New agri-business alliance to tackle hunger and food security

The biggest names in agriculture have joined forces to launch a 'pre-competitive' alliance to work on sustainability challenges in the global agricultural sector.

Thirty-six of the biggest names in agriculture have teamed up to launch the Global Agri-business Alliance (GAA), which aims to tackle the key challenges facing agricultural supply chains across the world.

The new alliance is a CEO-led private sector initiative that has pledged to work towards the United Nations Sustainable Development Goals, with particular emphasis on Goal 2. The goal aims to end hunger, achieve food security and improved nutrition, and promote sustainable agriculture by 2030.

The SDGs are a set of development goals set by the United Nations to guide global development efforts for the next 15 years.

The alliance was announced at the Building Sustainable Futures Forum hosted by Singapore-listed agribusiness giant Olam International in the city-state’s Gardens by the Bay in September.

Speaking at the launch, Peter Bakker, president of the World Business Council for Sustainable Development (WBCSD), noted that the SDGs are “no longer just one government talking to another”.

“Business also has a role to play to get these goals delivered,” he said, adding that the new alliance is “one of the biggest private sector initiatives out there”.

“This is going to bring the sector together, which until now hasn’t done a lot collectively.”

The agricultural sector employs more than 2 billion people globally. Yet, the Food and Agricultural Organisation (FAO) estimates that of the 795 million undernourished people, about half are from smallholder farming communities, surviving off marginal lands prone to natural disasters including drought or flood.

There’s no way forward without a shared understanding of the challenges and objectives. The GAA is a promising starting point.

Anna Simpson, Forum for the Future

The sector also accounts for 70 per cent of freshwater withdrawal and generates 12 per cent of all manmade greenhouse gases – or up to 25 per cent if forestry and other land use are included.

The sector’s ability to boost productivity, minimise food losses and reduce impacts on natural resources is critical to food security and inclusive growth.

The companies already involved are headquartered across the world with representation from Africa, Asia, Australia, USA and South America and are involved in multiple commodities including grains, dairy, edible nuts, edible oils, pulses, rubber, sugar, as well as agro-chemicals. The WBCSD will be the interim secretariat until the alliance is set up.

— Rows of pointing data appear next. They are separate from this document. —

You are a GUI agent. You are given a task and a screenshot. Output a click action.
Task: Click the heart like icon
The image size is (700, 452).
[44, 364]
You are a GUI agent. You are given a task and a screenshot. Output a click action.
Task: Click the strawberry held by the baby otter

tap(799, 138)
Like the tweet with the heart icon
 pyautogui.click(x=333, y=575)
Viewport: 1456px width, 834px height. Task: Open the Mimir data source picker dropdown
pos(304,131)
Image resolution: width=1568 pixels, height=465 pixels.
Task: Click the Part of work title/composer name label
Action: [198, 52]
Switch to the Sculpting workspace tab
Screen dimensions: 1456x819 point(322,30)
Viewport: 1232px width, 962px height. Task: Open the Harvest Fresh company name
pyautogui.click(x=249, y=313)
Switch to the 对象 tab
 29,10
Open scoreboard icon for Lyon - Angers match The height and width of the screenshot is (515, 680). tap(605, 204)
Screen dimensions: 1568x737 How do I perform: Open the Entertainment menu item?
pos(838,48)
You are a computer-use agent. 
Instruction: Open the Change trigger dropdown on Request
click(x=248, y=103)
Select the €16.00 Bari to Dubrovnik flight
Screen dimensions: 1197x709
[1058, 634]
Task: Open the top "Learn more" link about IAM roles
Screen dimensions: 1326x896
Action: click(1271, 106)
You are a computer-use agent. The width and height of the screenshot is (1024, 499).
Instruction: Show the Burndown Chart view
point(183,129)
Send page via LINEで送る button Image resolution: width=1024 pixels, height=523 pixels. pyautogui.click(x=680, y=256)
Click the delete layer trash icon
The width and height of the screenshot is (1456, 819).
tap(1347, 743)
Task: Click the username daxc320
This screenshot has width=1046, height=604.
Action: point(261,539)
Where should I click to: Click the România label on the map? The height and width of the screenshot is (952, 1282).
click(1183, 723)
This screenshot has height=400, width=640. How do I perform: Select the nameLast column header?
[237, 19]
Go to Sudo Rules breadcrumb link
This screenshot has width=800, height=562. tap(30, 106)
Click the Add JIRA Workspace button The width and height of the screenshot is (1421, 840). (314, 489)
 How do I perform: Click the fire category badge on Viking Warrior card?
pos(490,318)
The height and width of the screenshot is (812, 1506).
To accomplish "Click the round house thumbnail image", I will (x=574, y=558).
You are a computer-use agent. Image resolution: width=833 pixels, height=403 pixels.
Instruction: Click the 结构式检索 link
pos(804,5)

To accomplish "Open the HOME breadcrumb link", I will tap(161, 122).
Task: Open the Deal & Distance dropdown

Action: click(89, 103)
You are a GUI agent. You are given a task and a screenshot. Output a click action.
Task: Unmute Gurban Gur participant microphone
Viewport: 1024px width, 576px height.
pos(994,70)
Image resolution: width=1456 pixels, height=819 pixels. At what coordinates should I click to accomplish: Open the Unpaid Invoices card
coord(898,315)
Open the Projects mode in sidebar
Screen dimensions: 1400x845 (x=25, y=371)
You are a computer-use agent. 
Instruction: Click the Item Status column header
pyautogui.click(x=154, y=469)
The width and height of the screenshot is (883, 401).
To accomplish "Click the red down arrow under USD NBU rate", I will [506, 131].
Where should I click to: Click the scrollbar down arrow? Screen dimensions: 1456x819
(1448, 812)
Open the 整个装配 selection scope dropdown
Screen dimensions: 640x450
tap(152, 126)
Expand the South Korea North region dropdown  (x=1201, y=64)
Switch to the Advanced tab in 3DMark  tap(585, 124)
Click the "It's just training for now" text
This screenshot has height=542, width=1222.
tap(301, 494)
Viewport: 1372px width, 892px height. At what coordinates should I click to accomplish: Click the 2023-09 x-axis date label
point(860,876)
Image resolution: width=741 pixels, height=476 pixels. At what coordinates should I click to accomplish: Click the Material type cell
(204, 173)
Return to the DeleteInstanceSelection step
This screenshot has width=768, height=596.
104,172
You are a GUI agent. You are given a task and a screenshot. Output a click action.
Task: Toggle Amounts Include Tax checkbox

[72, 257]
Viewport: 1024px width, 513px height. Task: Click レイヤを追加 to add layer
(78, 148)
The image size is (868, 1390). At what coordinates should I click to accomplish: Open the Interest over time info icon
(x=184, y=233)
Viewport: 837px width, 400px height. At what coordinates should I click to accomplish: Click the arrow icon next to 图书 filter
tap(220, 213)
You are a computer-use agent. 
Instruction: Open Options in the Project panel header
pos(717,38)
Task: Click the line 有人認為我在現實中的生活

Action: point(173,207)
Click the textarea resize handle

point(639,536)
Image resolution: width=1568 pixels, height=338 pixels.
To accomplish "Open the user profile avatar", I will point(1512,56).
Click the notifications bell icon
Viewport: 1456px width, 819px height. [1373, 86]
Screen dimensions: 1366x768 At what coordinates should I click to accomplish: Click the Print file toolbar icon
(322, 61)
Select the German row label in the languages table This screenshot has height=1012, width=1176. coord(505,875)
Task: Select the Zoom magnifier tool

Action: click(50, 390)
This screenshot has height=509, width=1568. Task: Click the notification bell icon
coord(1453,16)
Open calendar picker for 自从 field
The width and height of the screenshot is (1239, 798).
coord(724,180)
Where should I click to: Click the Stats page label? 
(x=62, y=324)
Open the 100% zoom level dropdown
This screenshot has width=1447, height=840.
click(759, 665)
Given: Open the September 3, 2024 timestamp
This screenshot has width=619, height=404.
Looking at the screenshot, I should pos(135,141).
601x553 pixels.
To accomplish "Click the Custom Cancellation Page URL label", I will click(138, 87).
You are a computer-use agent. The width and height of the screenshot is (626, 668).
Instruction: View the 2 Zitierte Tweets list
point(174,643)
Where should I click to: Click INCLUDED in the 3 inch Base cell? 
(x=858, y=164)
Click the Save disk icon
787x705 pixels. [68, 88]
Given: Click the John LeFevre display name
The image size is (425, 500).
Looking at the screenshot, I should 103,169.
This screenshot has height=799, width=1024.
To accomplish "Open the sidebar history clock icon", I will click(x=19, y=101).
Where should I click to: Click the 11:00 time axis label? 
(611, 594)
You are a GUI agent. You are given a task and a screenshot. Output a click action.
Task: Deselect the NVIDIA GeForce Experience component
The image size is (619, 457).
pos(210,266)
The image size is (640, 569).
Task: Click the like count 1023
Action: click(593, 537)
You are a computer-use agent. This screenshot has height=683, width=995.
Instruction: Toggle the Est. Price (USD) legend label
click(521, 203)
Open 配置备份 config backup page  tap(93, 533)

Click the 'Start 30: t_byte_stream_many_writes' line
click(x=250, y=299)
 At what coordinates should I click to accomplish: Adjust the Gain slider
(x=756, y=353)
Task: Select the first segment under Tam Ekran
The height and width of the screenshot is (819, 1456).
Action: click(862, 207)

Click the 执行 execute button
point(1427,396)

Sunny Verghese, Olam International chief executive, who was behind the idea, said that he was excited about the new alliance “because as an industry, we need to be both brave and restless to make a real difference to the major developmental challenges that face our sector”.

Verghese noted that competition in the global agri-business sector is fierce.

“Margins are hard-won, long-term investments are critical for scale even while agri-commodity prices are volatile. The sector’s drawdown of natural capital for production is significant. Some question whether companies in our sector can truly cooperate in a pre-competitive way to be part of global sustainability solutions,” he said in a recent statement.

In this context, the GAA is ground-breaking in that it requires the cooperation of various companies to work together to solve, said observers.

Anna Simpson of non-profit Forum for the Future, which works on agribusiness issues, told Eco-Business that “for agribusiness to make a meaningful contribution to the SDGs, let alone take a lead, a pre-competitive collaboration is essential.”

“There’s no way forward without a shared understanding of the challenges and objectives. The GAA is a promising starting point.”

Forum’s senior sustainable advisor, Jiehui Kia, added that businesses need to “rethink the purpose of competition and collaboration, and move some activities from the “competitive” into the “pre-competitive” box”.

For example, in order to change mainstream consumer expectations such that sustainable products and services are the norm, consumer-facing companies need to stop viewing sustainability is a source of competitive edge, she explained. Pre-competitive collaboration – that is, multiple interventions by multiple players - is required to bring about the wider change that moves sustainable products and services out of the niche and into the mainstream,” she said.

Some big Asian names in the alliance include Musim Mas Group and Sime Darby Group from Malaysia, Wilmar International from Singapore, and Von Bunditi Co from Thailand.

The GAA said that its unique offering is in bringing together the companies operating closest to the ‘farmgate’ and therefore having the greatest influence on the stewardship of natural resources and surrounding communities, many of whom may also be employed by the sector.

Member profile includes growers and producers; traders; fertiliser, agro-chemical and seed suppliers; agri-service providers, primary processors and agri-tech suppliers for both food and non-food crops.